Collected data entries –
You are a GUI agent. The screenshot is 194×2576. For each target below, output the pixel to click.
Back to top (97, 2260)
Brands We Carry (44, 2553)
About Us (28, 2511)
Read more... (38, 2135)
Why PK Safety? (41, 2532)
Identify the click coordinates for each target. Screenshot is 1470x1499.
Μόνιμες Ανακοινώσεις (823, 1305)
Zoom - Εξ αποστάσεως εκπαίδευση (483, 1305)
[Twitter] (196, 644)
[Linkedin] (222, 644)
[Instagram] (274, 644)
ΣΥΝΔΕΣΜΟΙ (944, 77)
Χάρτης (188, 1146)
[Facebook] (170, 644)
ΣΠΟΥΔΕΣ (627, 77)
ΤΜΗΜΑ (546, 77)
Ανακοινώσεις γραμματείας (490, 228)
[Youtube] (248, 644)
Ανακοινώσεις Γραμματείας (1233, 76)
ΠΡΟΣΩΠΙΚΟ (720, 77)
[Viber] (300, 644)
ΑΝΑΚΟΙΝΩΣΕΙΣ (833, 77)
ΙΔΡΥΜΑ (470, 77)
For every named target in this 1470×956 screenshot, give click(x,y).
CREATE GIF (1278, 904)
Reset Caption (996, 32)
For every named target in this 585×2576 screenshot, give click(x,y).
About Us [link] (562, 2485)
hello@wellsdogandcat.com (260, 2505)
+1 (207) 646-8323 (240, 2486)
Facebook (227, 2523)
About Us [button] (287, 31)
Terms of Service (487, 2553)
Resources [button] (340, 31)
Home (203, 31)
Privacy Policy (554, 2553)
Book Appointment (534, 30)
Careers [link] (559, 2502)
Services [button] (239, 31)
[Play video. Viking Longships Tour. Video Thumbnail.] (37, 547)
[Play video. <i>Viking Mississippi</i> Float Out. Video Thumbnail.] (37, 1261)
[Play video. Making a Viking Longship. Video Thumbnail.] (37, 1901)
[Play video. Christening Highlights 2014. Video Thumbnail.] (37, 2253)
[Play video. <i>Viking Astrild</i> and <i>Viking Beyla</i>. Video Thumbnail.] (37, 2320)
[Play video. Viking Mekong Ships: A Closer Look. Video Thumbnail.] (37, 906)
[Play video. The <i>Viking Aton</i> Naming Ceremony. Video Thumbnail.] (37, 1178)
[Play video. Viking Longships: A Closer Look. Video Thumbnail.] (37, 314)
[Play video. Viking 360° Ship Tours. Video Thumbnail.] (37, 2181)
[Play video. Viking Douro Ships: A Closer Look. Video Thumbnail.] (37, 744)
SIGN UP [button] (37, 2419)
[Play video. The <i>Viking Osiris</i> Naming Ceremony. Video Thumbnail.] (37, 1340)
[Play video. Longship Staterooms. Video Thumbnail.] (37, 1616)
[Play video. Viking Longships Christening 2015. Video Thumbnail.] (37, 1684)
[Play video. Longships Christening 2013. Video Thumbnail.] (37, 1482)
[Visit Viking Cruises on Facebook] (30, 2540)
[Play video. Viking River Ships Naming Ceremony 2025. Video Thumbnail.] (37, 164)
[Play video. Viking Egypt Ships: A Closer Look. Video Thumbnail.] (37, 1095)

DIRECTIONS FOR THIS TASK – Start with the line above that contains "About Us [button] (287, 31)" and stop after the line that contains "[Play video. The <i>Viking Aton</i>". Output those lines exactly, and only those.

REPLY –
About Us [button] (287, 31)
Terms of Service (487, 2553)
Resources [button] (340, 31)
Home (203, 31)
Privacy Policy (554, 2553)
Book Appointment (534, 30)
Careers [link] (559, 2502)
Services [button] (239, 31)
[Play video. Viking Longships Tour. Video Thumbnail.] (37, 547)
[Play video. <i>Viking Mississippi</i> Float Out. Video Thumbnail.] (37, 1261)
[Play video. Making a Viking Longship. Video Thumbnail.] (37, 1901)
[Play video. Christening Highlights 2014. Video Thumbnail.] (37, 2253)
[Play video. <i>Viking Astrild</i> and <i>Viking Beyla</i>. Video Thumbnail.] (37, 2320)
[Play video. Viking Mekong Ships: A Closer Look. Video Thumbnail.] (37, 906)
[Play video. The <i>Viking Aton</i> Naming Ceremony. Video Thumbnail.] (37, 1178)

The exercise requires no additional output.